— START OF GIVEN RECORDS —

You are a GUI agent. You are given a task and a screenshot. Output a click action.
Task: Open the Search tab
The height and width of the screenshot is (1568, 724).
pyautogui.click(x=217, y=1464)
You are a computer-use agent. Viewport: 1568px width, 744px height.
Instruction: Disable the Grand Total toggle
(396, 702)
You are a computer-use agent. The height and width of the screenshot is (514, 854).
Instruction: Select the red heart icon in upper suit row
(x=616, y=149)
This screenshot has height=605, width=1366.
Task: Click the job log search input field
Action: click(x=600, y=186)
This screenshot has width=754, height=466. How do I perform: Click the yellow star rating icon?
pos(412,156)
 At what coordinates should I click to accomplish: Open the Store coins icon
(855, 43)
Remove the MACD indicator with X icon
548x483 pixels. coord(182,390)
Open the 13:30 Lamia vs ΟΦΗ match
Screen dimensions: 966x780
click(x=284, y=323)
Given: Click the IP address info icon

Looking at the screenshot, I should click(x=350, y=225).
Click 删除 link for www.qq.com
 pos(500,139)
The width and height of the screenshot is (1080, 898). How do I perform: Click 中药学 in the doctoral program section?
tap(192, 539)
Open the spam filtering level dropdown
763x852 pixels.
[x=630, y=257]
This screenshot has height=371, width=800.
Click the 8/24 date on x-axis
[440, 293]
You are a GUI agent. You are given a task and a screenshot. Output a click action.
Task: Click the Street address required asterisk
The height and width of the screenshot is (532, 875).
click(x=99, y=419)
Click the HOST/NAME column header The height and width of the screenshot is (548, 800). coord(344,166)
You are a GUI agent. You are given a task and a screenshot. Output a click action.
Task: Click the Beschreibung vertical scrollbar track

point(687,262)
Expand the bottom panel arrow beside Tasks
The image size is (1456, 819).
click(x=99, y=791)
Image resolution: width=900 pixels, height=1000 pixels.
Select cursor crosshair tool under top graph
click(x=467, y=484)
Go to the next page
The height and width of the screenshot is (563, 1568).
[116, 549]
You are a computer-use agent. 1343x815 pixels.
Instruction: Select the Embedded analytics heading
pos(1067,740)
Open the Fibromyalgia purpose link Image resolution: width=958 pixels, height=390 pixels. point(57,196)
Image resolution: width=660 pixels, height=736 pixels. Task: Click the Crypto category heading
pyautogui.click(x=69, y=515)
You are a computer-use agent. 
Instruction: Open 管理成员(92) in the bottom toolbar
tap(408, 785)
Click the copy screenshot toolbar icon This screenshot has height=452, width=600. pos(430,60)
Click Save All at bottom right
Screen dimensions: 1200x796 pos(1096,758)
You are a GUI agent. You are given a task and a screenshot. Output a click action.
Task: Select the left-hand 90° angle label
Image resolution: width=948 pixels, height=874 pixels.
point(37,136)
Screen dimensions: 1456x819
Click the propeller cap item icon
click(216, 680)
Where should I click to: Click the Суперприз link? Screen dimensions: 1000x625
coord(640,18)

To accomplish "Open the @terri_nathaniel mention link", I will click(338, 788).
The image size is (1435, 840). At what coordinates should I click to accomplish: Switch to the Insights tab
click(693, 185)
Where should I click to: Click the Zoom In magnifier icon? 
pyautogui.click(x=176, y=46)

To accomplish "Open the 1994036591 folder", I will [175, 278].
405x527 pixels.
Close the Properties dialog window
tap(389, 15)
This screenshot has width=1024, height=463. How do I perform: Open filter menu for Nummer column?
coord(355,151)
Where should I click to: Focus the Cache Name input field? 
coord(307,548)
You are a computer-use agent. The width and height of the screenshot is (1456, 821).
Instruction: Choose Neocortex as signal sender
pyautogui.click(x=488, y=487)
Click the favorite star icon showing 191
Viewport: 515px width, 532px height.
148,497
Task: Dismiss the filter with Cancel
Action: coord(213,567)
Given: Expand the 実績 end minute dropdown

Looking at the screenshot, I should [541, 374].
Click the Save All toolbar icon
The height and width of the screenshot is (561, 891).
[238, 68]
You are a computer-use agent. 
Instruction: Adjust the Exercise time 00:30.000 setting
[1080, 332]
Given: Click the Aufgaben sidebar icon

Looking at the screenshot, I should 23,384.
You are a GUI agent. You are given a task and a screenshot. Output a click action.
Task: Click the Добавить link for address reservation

— END OF GIVEN RECORDS —

PROBLEM REQUIREMENTS: Lay out each line of the listing above as a Markdown table with the columns No. and Line, numbering the rows and leaving out blank lines.

SOLUTION TO THIS PROBLEM:
| No. | Line |
|---|---|
| 1 | You are a GUI agent. You are given a task and a screenshot. Output a click action. |
| 2 | Task: Open the Search tab |
| 3 | The height and width of the screenshot is (1568, 724). |
| 4 | pyautogui.click(x=217, y=1464) |
| 5 | You are a computer-use agent. Viewport: 1568px width, 744px height. |
| 6 | Instruction: Disable the Grand Total toggle |
| 7 | (396, 702) |
| 8 | You are a computer-use agent. The height and width of the screenshot is (514, 854). |
| 9 | Instruction: Select the red heart icon in upper suit row |
| 10 | (x=616, y=149) |
| 11 | This screenshot has height=605, width=1366. |
| 12 | Task: Click the job log search input field |
| 13 | Action: click(x=600, y=186) |
| 14 | This screenshot has width=754, height=466. How do I perform: Click the yellow star rating icon? |
| 15 | pos(412,156) |
| 16 |  At what coordinates should I click to accomplish: Open the Store coins icon |
| 17 | (855, 43) |
| 18 | Remove the MACD indicator with X icon |
| 19 | 548x483 pixels. coord(182,390) |
| 20 | Open the 13:30 Lamia vs ΟΦΗ match |
| 21 | Screen dimensions: 966x780 |
| 22 | click(x=284, y=323) |
| 23 | Given: Click the IP address info icon |
| 24 | Looking at the screenshot, I should click(x=350, y=225). |
| 25 | Click 删除 link for www.qq.com |
| 26 |  pos(500,139) |
| 27 | The width and height of the screenshot is (1080, 898). How do I perform: Click 中药学 in the doctoral program section? |
| 28 | tap(192, 539) |
| 29 | Open the spam filtering level dropdown |
| 30 | 763x852 pixels. |
| 31 | [x=630, y=257] |
| 32 | This screenshot has height=371, width=800. |
| 33 | Click the 8/24 date on x-axis |
| 34 | [440, 293] |
| 35 | You are a GUI agent. You are given a task and a screenshot. Output a click action. |
| 36 | Task: Click the Street address required asterisk |
| 37 | The height and width of the screenshot is (532, 875). |
| 38 | click(x=99, y=419) |
| 39 | Click the HOST/NAME column header The height and width of the screenshot is (548, 800). coord(344,166) |
| 40 | You are a GUI agent. You are given a task and a screenshot. Output a click action. |
| 41 | Task: Click the Beschreibung vertical scrollbar track |
| 42 | point(687,262) |
| 43 | Expand the bottom panel arrow beside Tasks |
| 44 | The image size is (1456, 819). |
| 45 | click(x=99, y=791) |
| 46 | Image resolution: width=900 pixels, height=1000 pixels. |
| 47 | Select cursor crosshair tool under top graph |
| 48 | click(x=467, y=484) |
| 49 | Go to the next page |
| 50 | The height and width of the screenshot is (563, 1568). |
| 51 | [116, 549] |
| 52 | You are a computer-use agent. 1343x815 pixels. |
| 53 | Instruction: Select the Embedded analytics heading |
| 54 | pos(1067,740) |
| 55 | Open the Fibromyalgia purpose link Image resolution: width=958 pixels, height=390 pixels. point(57,196) |
| 56 | Image resolution: width=660 pixels, height=736 pixels. Task: Click the Crypto category heading |
| 57 | pyautogui.click(x=69, y=515) |
| 58 | You are a computer-use agent.  |
| 59 | Instruction: Open 管理成员(92) in the bottom toolbar |
| 60 | tap(408, 785) |
| 61 | Click the copy screenshot toolbar icon This screenshot has height=452, width=600. pos(430,60) |
| 62 | Click Save All at bottom right |
| 63 | Screen dimensions: 1200x796 pos(1096,758) |
| 64 | You are a GUI agent. You are given a task and a screenshot. Output a click action. |
| 65 | Task: Select the left-hand 90° angle label |
| 66 | Image resolution: width=948 pixels, height=874 pixels. |
| 67 | point(37,136) |
| 68 | Screen dimensions: 1456x819 |
| 69 | Click the propeller cap item icon |
| 70 | click(216, 680) |
| 71 | Where should I click to: Click the Суперприз link? Screen dimensions: 1000x625 |
| 72 | coord(640,18) |
| 73 | To accomplish "Open the @terri_nathaniel mention link", I will click(338, 788). |
| 74 | The image size is (1435, 840). At what coordinates should I click to accomplish: Switch to the Insights tab |
| 75 | click(693, 185) |
| 76 | Where should I click to: Click the Zoom In magnifier icon?  |
| 77 | pyautogui.click(x=176, y=46) |
| 78 | To accomplish "Open the 1994036591 folder", I will [175, 278]. |
| 79 | 405x527 pixels. |
| 80 | Close the Properties dialog window |
| 81 | tap(389, 15) |
| 82 | This screenshot has width=1024, height=463. How do I perform: Open filter menu for Nummer column? |
| 83 | coord(355,151) |
| 84 | Where should I click to: Focus the Cache Name input field?  |
| 85 | coord(307,548) |
| 86 | You are a computer-use agent. The width and height of the screenshot is (1456, 821). |
| 87 | Instruction: Choose Neocortex as signal sender |
| 88 | pyautogui.click(x=488, y=487) |
| 89 | Click the favorite star icon showing 191 |
| 90 | Viewport: 515px width, 532px height. |
| 91 | 148,497 |
| 92 | Task: Dismiss the filter with Cancel |
| 93 | Action: coord(213,567) |
| 94 | Given: Expand the 実績 end minute dropdown |
| 95 | Looking at the screenshot, I should [541, 374]. |
| 96 | Click the Save All toolbar icon |
| 97 | The height and width of the screenshot is (561, 891). |
| 98 | [238, 68] |
| 99 | You are a computer-use agent.  |
| 100 | Instruction: Adjust the Exercise time 00:30.000 setting |
| 101 | [1080, 332] |
| 102 | Given: Click the Aufgaben sidebar icon |
| 103 | Looking at the screenshot, I should 23,384. |
| 104 | You are a GUI agent. You are given a task and a screenshot. Output a click action. |
| 105 | Task: Click the Добавить link for address reservation |